- **Instructions for the task**
Each entry needs to be reproduced exactly as it is.

- **Given data**
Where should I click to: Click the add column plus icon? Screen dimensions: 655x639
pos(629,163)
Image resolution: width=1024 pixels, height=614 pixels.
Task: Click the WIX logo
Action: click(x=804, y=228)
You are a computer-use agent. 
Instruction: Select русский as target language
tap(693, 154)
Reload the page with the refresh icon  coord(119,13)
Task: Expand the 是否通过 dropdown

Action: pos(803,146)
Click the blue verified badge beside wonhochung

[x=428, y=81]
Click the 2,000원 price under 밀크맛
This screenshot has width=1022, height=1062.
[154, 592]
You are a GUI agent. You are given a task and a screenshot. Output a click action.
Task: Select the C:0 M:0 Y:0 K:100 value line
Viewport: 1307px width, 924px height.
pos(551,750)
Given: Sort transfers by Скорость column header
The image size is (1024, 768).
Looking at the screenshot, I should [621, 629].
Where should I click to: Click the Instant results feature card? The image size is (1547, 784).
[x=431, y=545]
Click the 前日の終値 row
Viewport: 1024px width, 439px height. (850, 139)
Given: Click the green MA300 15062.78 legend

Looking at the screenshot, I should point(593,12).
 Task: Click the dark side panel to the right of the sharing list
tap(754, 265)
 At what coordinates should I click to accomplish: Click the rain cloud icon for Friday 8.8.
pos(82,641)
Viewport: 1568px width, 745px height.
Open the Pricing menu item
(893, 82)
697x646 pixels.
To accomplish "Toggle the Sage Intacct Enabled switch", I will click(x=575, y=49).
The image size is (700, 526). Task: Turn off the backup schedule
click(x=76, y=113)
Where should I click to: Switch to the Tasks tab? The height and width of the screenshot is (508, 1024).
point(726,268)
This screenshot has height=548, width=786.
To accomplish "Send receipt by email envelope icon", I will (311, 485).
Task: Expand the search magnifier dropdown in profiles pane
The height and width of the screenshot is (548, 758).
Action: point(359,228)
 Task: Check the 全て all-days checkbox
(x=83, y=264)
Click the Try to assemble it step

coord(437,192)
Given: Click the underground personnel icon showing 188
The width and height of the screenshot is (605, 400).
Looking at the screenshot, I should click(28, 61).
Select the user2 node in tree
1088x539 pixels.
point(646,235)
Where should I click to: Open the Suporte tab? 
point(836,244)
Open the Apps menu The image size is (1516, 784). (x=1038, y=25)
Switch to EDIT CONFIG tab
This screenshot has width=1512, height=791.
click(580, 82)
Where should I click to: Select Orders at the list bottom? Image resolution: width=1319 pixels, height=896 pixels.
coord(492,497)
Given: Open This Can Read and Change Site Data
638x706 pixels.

- **Written reply**
Where should I click to: Click the add column plus icon? Screen dimensions: 655x639
pos(629,163)
Image resolution: width=1024 pixels, height=614 pixels.
Task: Click the WIX logo
Action: click(x=804, y=228)
You are a computer-use agent. 
Instruction: Select русский as target language
tap(693, 154)
Reload the page with the refresh icon  coord(119,13)
Task: Expand the 是否通过 dropdown

Action: pos(803,146)
Click the blue verified badge beside wonhochung

[x=428, y=81]
Click the 2,000원 price under 밀크맛
This screenshot has width=1022, height=1062.
[154, 592]
You are a GUI agent. You are given a task and a screenshot. Output a click action.
Task: Select the C:0 M:0 Y:0 K:100 value line
Viewport: 1307px width, 924px height.
pos(551,750)
Given: Sort transfers by Скорость column header
The image size is (1024, 768).
Looking at the screenshot, I should [621, 629].
Where should I click to: Click the Instant results feature card? The image size is (1547, 784).
[x=431, y=545]
Click the 前日の終値 row
Viewport: 1024px width, 439px height. (850, 139)
Given: Click the green MA300 15062.78 legend

Looking at the screenshot, I should point(593,12).
 Task: Click the dark side panel to the right of the sharing list
tap(754, 265)
 At what coordinates should I click to accomplish: Click the rain cloud icon for Friday 8.8.
pos(82,641)
Viewport: 1568px width, 745px height.
Open the Pricing menu item
(893, 82)
697x646 pixels.
To accomplish "Toggle the Sage Intacct Enabled switch", I will click(x=575, y=49).
The image size is (700, 526). Task: Turn off the backup schedule
click(x=76, y=113)
Where should I click to: Switch to the Tasks tab? The height and width of the screenshot is (508, 1024).
point(726,268)
This screenshot has height=548, width=786.
To accomplish "Send receipt by email envelope icon", I will (311, 485).
Task: Expand the search magnifier dropdown in profiles pane
The height and width of the screenshot is (548, 758).
Action: point(359,228)
 Task: Check the 全て all-days checkbox
(x=83, y=264)
Click the Try to assemble it step

coord(437,192)
Given: Click the underground personnel icon showing 188
The width and height of the screenshot is (605, 400).
Looking at the screenshot, I should click(28, 61).
Select the user2 node in tree
1088x539 pixels.
point(646,235)
Where should I click to: Open the Suporte tab? 
point(836,244)
Open the Apps menu The image size is (1516, 784). (x=1038, y=25)
Switch to EDIT CONFIG tab
This screenshot has width=1512, height=791.
click(580, 82)
Where should I click to: Select Orders at the list bottom? Image resolution: width=1319 pixels, height=896 pixels.
coord(492,497)
Given: Open This Can Read and Change Site Data
638x706 pixels.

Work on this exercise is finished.